TASK TO COMPLETE → Write out all the data again, exactly as it stands.

Data items →
-----
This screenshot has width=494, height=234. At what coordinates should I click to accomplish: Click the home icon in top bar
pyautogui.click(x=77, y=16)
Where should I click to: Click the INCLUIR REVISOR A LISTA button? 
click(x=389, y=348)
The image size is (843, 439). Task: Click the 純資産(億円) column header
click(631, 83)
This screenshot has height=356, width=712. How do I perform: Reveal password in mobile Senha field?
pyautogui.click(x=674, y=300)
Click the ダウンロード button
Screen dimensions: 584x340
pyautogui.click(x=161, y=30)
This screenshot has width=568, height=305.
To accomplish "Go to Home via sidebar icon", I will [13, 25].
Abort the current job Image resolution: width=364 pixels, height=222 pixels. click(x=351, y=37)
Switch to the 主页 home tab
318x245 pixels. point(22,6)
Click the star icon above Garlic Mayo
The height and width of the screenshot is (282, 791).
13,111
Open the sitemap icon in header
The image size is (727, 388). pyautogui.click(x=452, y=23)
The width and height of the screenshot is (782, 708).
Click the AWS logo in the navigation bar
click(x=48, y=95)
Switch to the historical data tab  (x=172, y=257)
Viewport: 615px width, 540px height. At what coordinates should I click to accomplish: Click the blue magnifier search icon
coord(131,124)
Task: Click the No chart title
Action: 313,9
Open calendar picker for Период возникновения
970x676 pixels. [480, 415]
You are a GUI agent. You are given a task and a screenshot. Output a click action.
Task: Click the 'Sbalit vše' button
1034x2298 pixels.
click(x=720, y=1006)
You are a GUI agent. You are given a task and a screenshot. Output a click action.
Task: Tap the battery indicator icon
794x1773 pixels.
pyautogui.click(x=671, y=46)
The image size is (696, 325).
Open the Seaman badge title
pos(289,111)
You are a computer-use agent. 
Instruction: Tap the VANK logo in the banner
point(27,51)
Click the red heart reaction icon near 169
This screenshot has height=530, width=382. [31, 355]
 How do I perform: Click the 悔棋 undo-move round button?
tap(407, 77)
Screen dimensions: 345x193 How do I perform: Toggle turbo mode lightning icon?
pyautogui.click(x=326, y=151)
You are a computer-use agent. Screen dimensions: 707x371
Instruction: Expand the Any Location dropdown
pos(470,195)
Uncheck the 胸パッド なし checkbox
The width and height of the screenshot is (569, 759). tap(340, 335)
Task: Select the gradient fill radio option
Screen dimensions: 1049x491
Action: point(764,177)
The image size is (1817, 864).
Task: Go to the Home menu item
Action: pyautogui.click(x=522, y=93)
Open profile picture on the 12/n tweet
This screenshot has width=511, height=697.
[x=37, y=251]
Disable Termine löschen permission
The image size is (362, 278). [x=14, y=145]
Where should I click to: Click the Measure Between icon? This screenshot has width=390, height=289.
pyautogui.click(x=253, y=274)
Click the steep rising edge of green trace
-----
YOUR RESPONSE →
This screenshot has width=494, height=234. At what coordinates should I click to accomplish: Click the home icon in top bar
pyautogui.click(x=77, y=16)
Where should I click to: Click the INCLUIR REVISOR A LISTA button? 
click(x=389, y=348)
The image size is (843, 439). Task: Click the 純資産(億円) column header
click(631, 83)
This screenshot has height=356, width=712. How do I perform: Reveal password in mobile Senha field?
pyautogui.click(x=674, y=300)
Click the ダウンロード button
Screen dimensions: 584x340
pyautogui.click(x=161, y=30)
This screenshot has width=568, height=305.
To accomplish "Go to Home via sidebar icon", I will [13, 25].
Abort the current job Image resolution: width=364 pixels, height=222 pixels. click(x=351, y=37)
Switch to the 主页 home tab
318x245 pixels. point(22,6)
Click the star icon above Garlic Mayo
The height and width of the screenshot is (282, 791).
13,111
Open the sitemap icon in header
The image size is (727, 388). pyautogui.click(x=452, y=23)
The width and height of the screenshot is (782, 708).
Click the AWS logo in the navigation bar
click(x=48, y=95)
Switch to the historical data tab  (x=172, y=257)
Viewport: 615px width, 540px height. At what coordinates should I click to accomplish: Click the blue magnifier search icon
coord(131,124)
Task: Click the No chart title
Action: 313,9
Open calendar picker for Период возникновения
970x676 pixels. [480, 415]
You are a GUI agent. You are given a task and a screenshot. Output a click action.
Task: Click the 'Sbalit vše' button
1034x2298 pixels.
click(x=720, y=1006)
You are a GUI agent. You are given a task and a screenshot. Output a click action.
Task: Tap the battery indicator icon
794x1773 pixels.
pyautogui.click(x=671, y=46)
The image size is (696, 325).
Open the Seaman badge title
pos(289,111)
You are a computer-use agent. 
Instruction: Tap the VANK logo in the banner
point(27,51)
Click the red heart reaction icon near 169
This screenshot has height=530, width=382. [31, 355]
 How do I perform: Click the 悔棋 undo-move round button?
tap(407, 77)
Screen dimensions: 345x193 How do I perform: Toggle turbo mode lightning icon?
pyautogui.click(x=326, y=151)
You are a computer-use agent. Screen dimensions: 707x371
Instruction: Expand the Any Location dropdown
pos(470,195)
Uncheck the 胸パッド なし checkbox
The width and height of the screenshot is (569, 759). tap(340, 335)
Task: Select the gradient fill radio option
Screen dimensions: 1049x491
Action: point(764,177)
The image size is (1817, 864).
Task: Go to the Home menu item
Action: pyautogui.click(x=522, y=93)
Open profile picture on the 12/n tweet
This screenshot has width=511, height=697.
[x=37, y=251]
Disable Termine löschen permission
The image size is (362, 278). [x=14, y=145]
Where should I click to: Click the Measure Between icon? This screenshot has width=390, height=289.
pyautogui.click(x=253, y=274)
Click the steep rising edge of green trace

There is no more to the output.